Webブラウザの最終系? Chrome OS

 現在、グーグルが開発している「Chrome OS」というものがあります。このChrome OS、いままでのOSとはまったく違うタイプのOSなのです。何が違うかというと、Webブラウザが、そのままOSになっているのです。「どういうこと?」という方もいらっしゃると思います。まずは、以下の画像をご覧ください。

Chrome OSの起動画面(Chrome OSはGmailのアカウントを使ってログインするため、初期画面はGmailとなる) Chrome OSの起動画面(Chrome OSはGmailのアカウントを使ってログインするため、初期画面はGmailとなる)
Windows版 Google Chromeで同じGmailアカウントにログインした状態 Windows版 Google Chromeで同じGmailアカウントにログインした状態

 これは、Chrome OSにログインした直後の画面(上)と、Windows版のChromeで同じGmailアカウントにログインした状態の画面(下)です。違いがほとんどないことが分かると思います。ぱっと見では違いはほとんど分かりません。違うところといえば、Chrome OSの画面の左上にあるアイコンでしょうか。
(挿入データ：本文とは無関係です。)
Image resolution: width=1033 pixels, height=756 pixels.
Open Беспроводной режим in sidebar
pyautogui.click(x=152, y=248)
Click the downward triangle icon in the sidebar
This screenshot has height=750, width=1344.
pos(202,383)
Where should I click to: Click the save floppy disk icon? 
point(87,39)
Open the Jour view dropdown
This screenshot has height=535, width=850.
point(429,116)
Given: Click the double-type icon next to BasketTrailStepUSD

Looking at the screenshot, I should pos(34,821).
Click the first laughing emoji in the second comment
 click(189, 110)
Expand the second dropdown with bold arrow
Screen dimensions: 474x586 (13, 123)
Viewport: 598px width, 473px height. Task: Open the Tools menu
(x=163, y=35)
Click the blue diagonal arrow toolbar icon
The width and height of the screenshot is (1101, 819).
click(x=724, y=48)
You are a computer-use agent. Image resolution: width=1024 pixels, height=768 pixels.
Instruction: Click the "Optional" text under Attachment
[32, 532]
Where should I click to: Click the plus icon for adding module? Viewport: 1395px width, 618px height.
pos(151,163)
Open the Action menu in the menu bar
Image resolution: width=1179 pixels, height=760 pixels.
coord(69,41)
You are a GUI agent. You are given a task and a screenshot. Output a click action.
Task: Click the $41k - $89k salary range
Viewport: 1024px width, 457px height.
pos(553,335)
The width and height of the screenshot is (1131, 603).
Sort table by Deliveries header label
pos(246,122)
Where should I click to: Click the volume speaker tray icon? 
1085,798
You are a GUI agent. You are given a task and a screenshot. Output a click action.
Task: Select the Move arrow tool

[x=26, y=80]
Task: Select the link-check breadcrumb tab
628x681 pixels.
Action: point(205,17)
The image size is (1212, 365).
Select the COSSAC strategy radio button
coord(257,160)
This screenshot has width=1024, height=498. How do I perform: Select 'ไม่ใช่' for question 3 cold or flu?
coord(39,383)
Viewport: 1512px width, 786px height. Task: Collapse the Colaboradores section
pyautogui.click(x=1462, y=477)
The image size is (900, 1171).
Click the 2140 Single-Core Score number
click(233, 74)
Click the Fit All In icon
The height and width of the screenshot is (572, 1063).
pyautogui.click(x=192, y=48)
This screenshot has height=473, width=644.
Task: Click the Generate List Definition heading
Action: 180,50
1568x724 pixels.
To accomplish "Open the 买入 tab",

それをクリックすると、以下の画像のように各アプリケーションへアクセスができるアイコンリストが表示されます。

 これらのアイコンの名称を見ると、どれもどこかで見たことのあるWebサービスの名称が並んでいます(例えば「Yahoo!Mail」)。つまり、ユーザーが使用するアプリケーションはすべて「インターネット上にある」ということです。そして、Chrome OSの機能は、これがすべてなのです。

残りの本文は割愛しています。